1 bunch continental parsley
1 clove of garlic crushed
2 TBS lemon juice
2 tsp lemon zest
2 TBS extra virgin olive oil
1 small red chilli (deseed and remove membrane if you don't like it hot)
1/4 tsp dried oregano
Himalayan pink salt and pepper to taste

Method

Chop parsley and chilli finely and add to small glass jar.  Add all other ingredients and mix thoroughly.  Adjust seasoning.
Will keep in an airtight container for 7 days.
Add it to everything, or use it as a salad dressing.  YUM!
 The next day I used them as a base and added some homemade tomato sauce on the bottom and topped them with tomato, red onion, baby spinach, figs and topped them with a parsley pesto.

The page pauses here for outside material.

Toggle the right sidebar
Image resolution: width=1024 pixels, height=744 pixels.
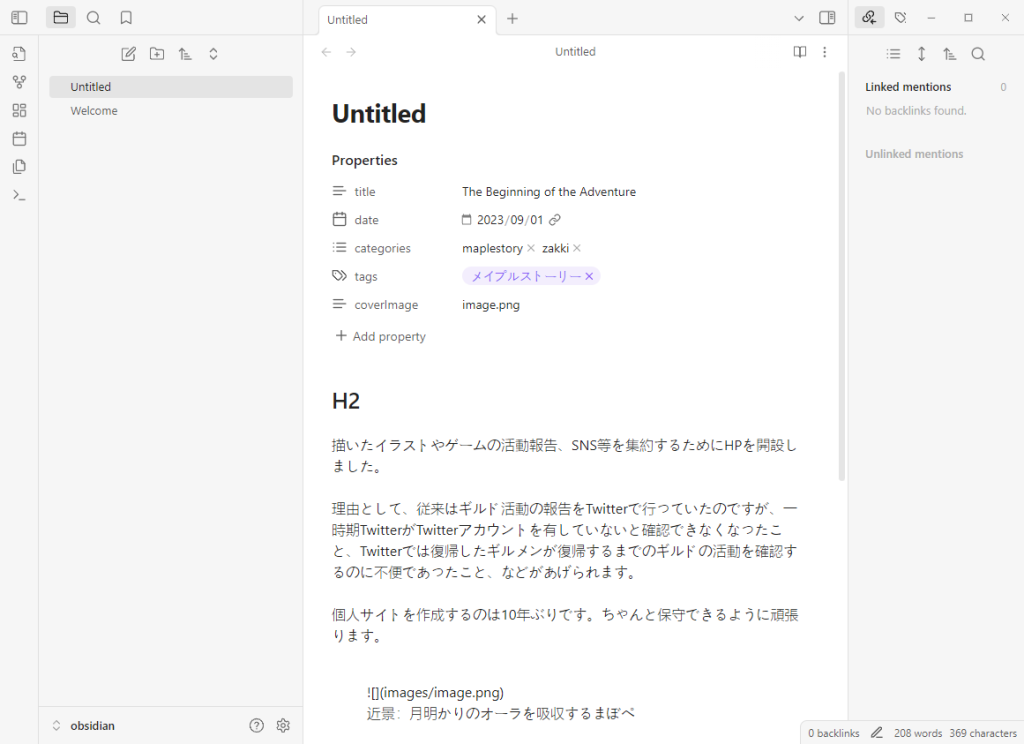[x=827, y=18]
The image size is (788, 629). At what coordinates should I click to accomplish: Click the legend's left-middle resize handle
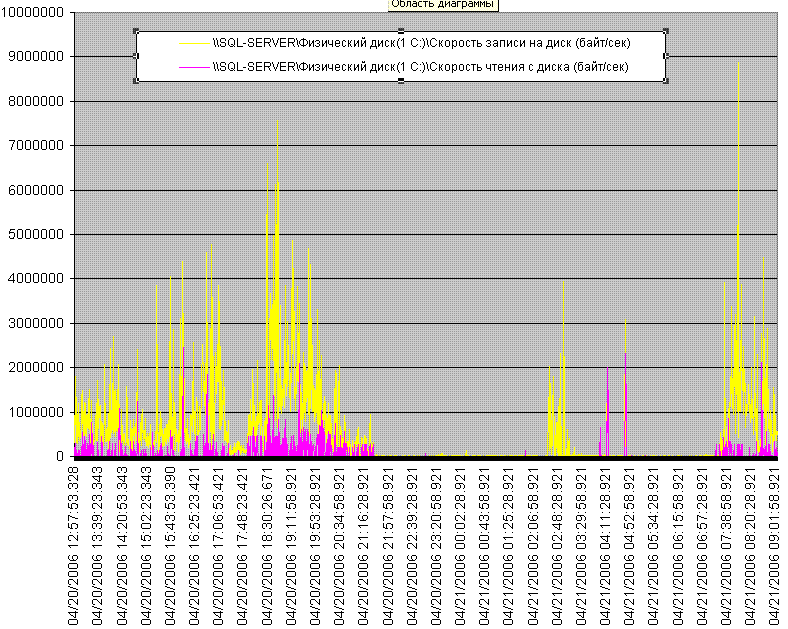tap(136, 56)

Quinoa Nori Rolls with Pickled Ginger and Tamari
Serves 1

Ingredients

2 Nori sheets
1 1/2 cups cooked quinoa
1/4 cup finely chopped tomatoes
2 TBS finely chopped red onion
Veggies of choice, I used:
Sliced cucumber
Sliced red capsicum
Sliced avocado
Salad greens
Pickled ginger
Tamari

Method

Mix the cooked quinoa with the tomatoes and red onions and mix through.
Lay the nori sheets on top of a sushi mat, then place the cooked quinoa on top, leaving about 2 cm free at the end furthest from you.
Lay the rest of your ingredients on top in a line on the edge closest to you, then carefully start rolling away from you, concentrating on making the roll tight.  Remove any excess quinoa, pat a little bit of water on the edge before you roll it down.  Hold down for a little while until it sticks together.  Then cut to desired sizes.
Serve with some pickled ginger and tamari.


I also made some raw nori rolls.  I just filled it with grated carrots, cucumber, sprouts, capsicum, tomato and apple.  Delicious and super quick!

Zucchini Spaghetti with Creamy Sundried Tomato Pesto
Serves 1

Ingredients

For the pasta:

2 medium zucchini
2 TBS finely diced red capsicum
1 cup baby spinach
1/4 cup sliced mushrooms
1 TBS hemp seeds

For the pesto:

1/3 cup raw cashews (soaked & rinsed)
3/4 cup water
1 TBS nutritional yeast
1/2 tsp dried oregano
1/2 tsp chilli flakes
1/2 tsp raw unpasteurized brown rice miso
1/2 cup tightly packed basil leaves
6 sundried tomatoes (rinse off the oil)
1 small garlic clove
Himalayan pink salt and pepper to taste

Method

Spiralize the zucchini on the spaghetti setting and place in a medium bowl.  Add the rest of the ingredients, except the hemp seeds and set aside.
For the pesto, add all ingredients to your blender and blend until smooth.  Adjusting seasoning if required.
Pour some of the pesto (there'll be some left over) into the pasta ingredients and toss gently to combine.  I use my hands to make sure each and every strand is covered with the delicious sauce.
Place on serving plate and sprinkle with hemp seeds.
Store the left over pesto in an airtight container with tight fitting lid, it will keep for 4 days but mine never lasts that long!

And here are some meal ideas in case you need more:
Kale, avocado & pomegranate salad with heirloom tomato steaks

Salad in a jar with parsley pesto

Salad with baked pumpkin, raisins, broccoli and a lemon tahini dressing

So there you have it lovelies, another month gone.  Well nearly, but can you believe we're nearly half way through the year, already!!
Seriously, time flies when you're having fun.